* Given exercise 1: In the distributor installation excerpt, what did most Jeep owners carry as a spare?
* Given exercise 2: Rewrite the portion of the distributor installation excerpt that begins at the words "1 From 1973" and stops after "an excellent location.", substituting "breakerless ignition system" for "electronic ignition system".
* Given exercise 3: Continue the distributor installation excerpt from its final sentence.

* Excerpt:
----------------------------------------

Locate the engine at top dead center (TDC) by removing the No. 1 spark plug and cover the hole with a finger. Rotate the engine in short starter bursts and feel for pressure on the finger from the compression stroke. Observe the distributor; the rotor should be at the location noted for the No. 1 plug wire. Look for the timing mark on the engine balancer, and rotate the engine to line up the mark with the timing-gauge “0” mark. This is TDC.


1 From 1973 until 1980, the AMC V-8 was equipped with the Duraspark electronic ignition system. This system used a separate coil and electronic control module. The Duraspark modules were famous for sudden failures and could render a Jeep dead in the water. Most Jeep owners carried a spare module.


2 After getting the engine positioned at TDC, find a location to make a mark to note the position of the rotor. This aids in installation of the new distributor and hitting the proper location. A piece of tape with a mark on the coolant bypass hose is an excellent location.

----------------------------------------

* Collected material:
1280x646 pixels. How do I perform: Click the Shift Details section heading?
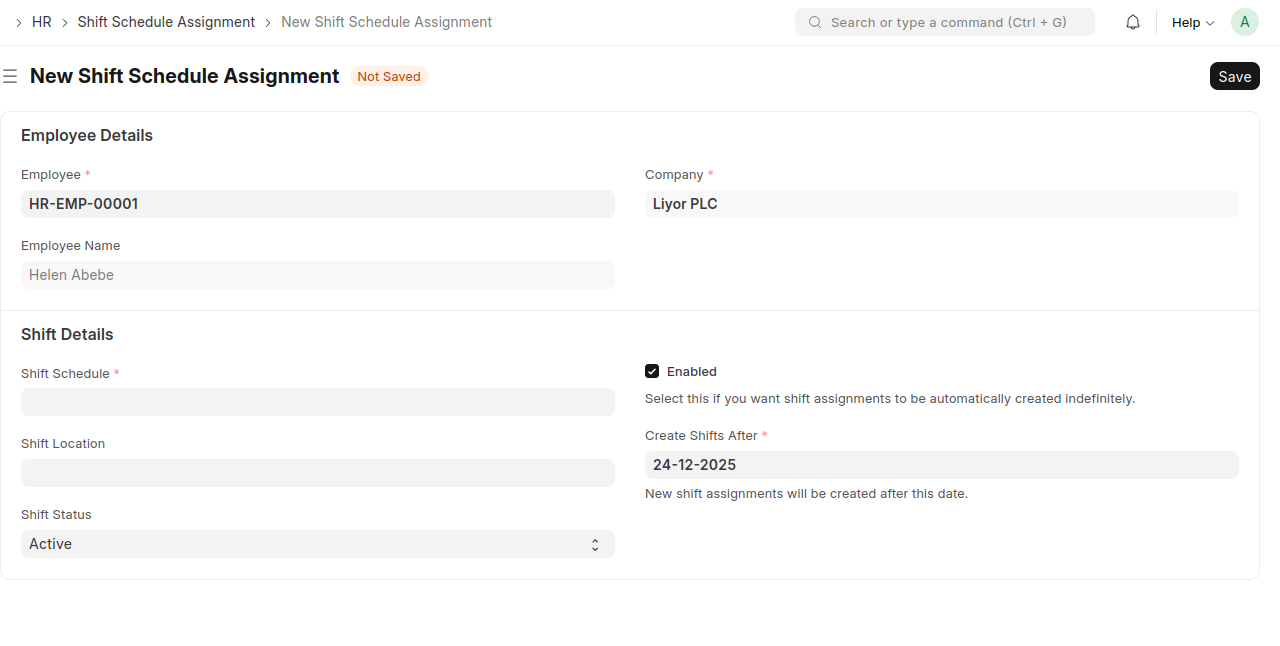coord(67,334)
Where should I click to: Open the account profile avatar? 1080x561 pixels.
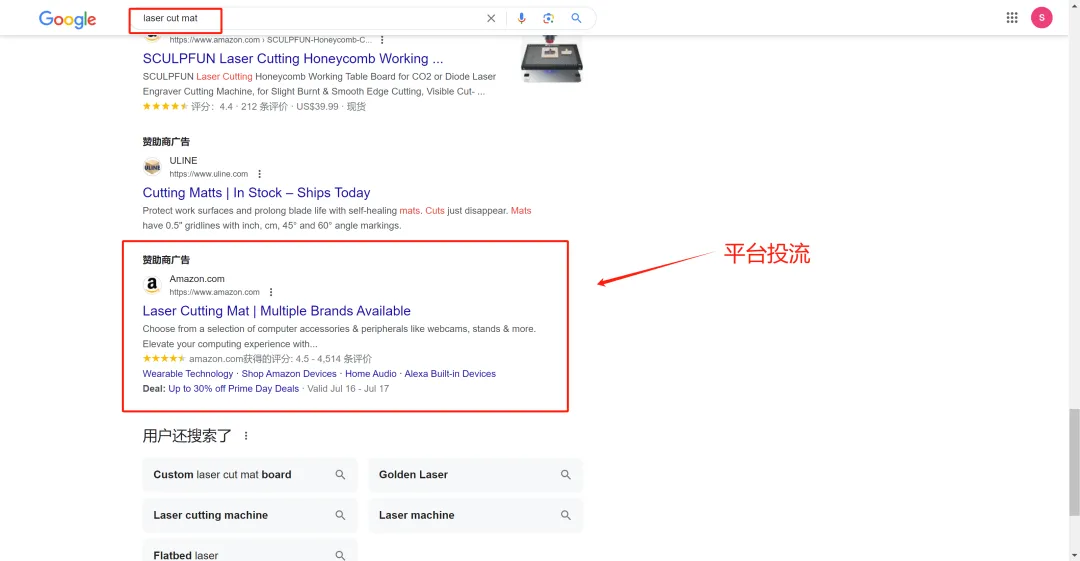click(1041, 17)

----------------------------------------

* Written response 1: A spare Duraspark electronic control module.

* Written response 2:
1 From 1973 until 1980, the AMC V-8 was equipped with the Duraspark breakerless ignition system. This system used a separate coil and electronic control module. The Duraspark modules were famous for sudden failures and could render a Jeep dead in the water. Most Jeep owners carried a spare module.


2 After getting the engine positioned at TDC, find a location to make a mark to note the position of the rotor. This aids in installation of the new distributor and hitting the proper location. A piece of tape with a mark on the coolant bypass hose is an excellent location.

* Written response 3:
3 The distributor hold-down is located below the distributor at the top of the timing chain/water pump housing. Loosen the bolt and remove the hold-down.


4 After the distributor wiring plugs are disconnected, remove the distributor by pulling it up from the engine. The rotor rotates slightly with the gear splines. Be careful not to allow dirt or items to fall into the distributor hole.


5 A side-by-side comparison of HEI and Duraspark distributors. The HEI (left) uses a much larger cap that integrates the ignition coil for less loss.


6 The old Duraspark module and its wiring can be removed and no longer used. The original wiring harness has a positive lead (usually a larger red or yellow wire) that should be marked and set aside for reuse with the new distributor.


7 Like the module, the original coil and its wiring may be removed if no longer needed. The HEI coil is capable of higher output, allowing for increased spark plug gaps, resulting in a hotter ignition and larger spark area.


8 The oil pump shaft is driven by the end of the distributor and can be seen deep within the distributor’s mount hole. It may be necessary to rotate the shaft slightly with a screwdriver to line it up with the new distributor.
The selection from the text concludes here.